MapR has always been focused on expanding the use cases for Hadoop.
We delivered the MapR Data Platform to expand the use cases through innovations in the storage layer, and we're excited to deliver YARN to expand the use cases in the compute layer. The combination of the MapR Data Platform and the YARN resource scheduler forms the ultimate foundation for the next-generation data lake architecture.
It's also worth noting that some enhancements have been made to HDFS in the Hadoop 2.0 release, such as NameNode HA, HDFS Federation, HDFS Snapshots and NFS support. In fact, these features have been available in commercial HDFS-based distributions for many months, though they have achieved little adoption and acceptance from customers that deploy Hadoop in production. This is because the architectural limitations of HDFS make it impossible to support consistent snapshots, R/W NFS access and real HA. MapR has uniquely addressed these architectural limitations via the MapR Data Platform. We'll explain this in more detail in an upcoming blog post.

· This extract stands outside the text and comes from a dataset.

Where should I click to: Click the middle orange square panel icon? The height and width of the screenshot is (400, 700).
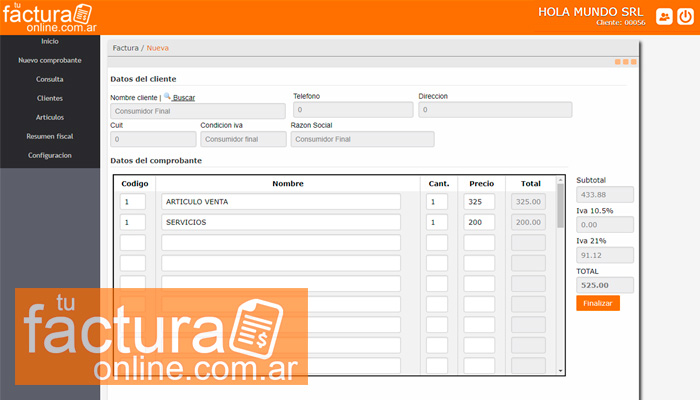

What does arrival of Hadoop 2.x mean for existing and future MapR customers?
MapR is an open Hadoop Distribution platform that adheres to the same open API standards. We take particular care and pride in ensuring that the ecosystem packages surrounding Hadoop work and work well with MapR's Data Platform. It comes as no surprise that all the Hadoop 2.x enhancements will be available on MapR. The real good news is that almost all the new enhancements will work better on MapR due to a better architectural base of MapR.

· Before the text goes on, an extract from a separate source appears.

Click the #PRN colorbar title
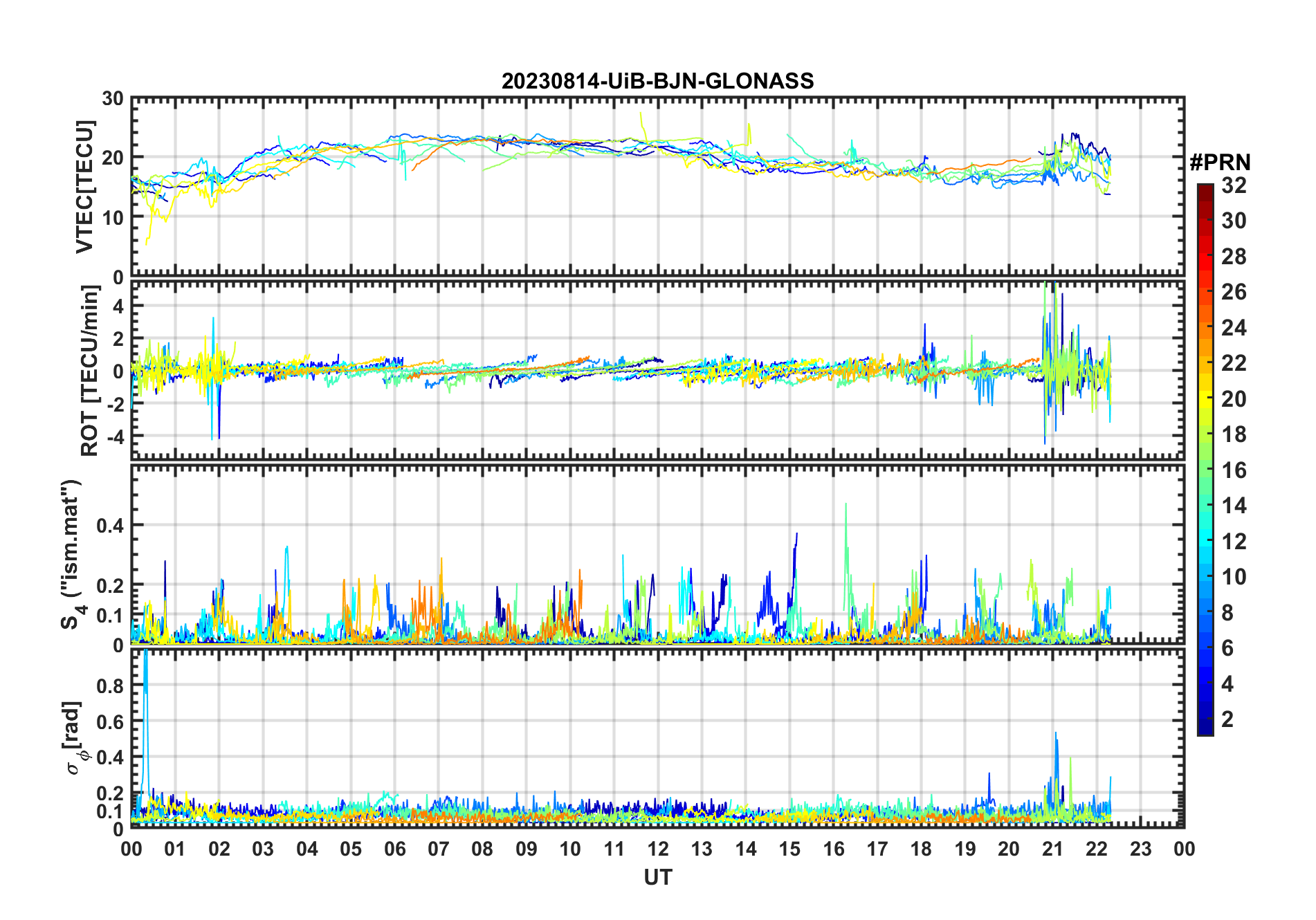 point(1220,163)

MapR continues to be the only choice for customers who want to achieve production success, thanks to the full data protection, no single points of failure, self healing, consistent snapshots, disaster recovery, and arguably the most reliable and performant NoSQL implementation on Hadoop.
At MapR, we are focused on production deployment needs and combine the best of what's possible in the open source community with architectural innovations to ensure a successful business outcome for our customers, and integrating Hadoop 2.0 is one more step along the way.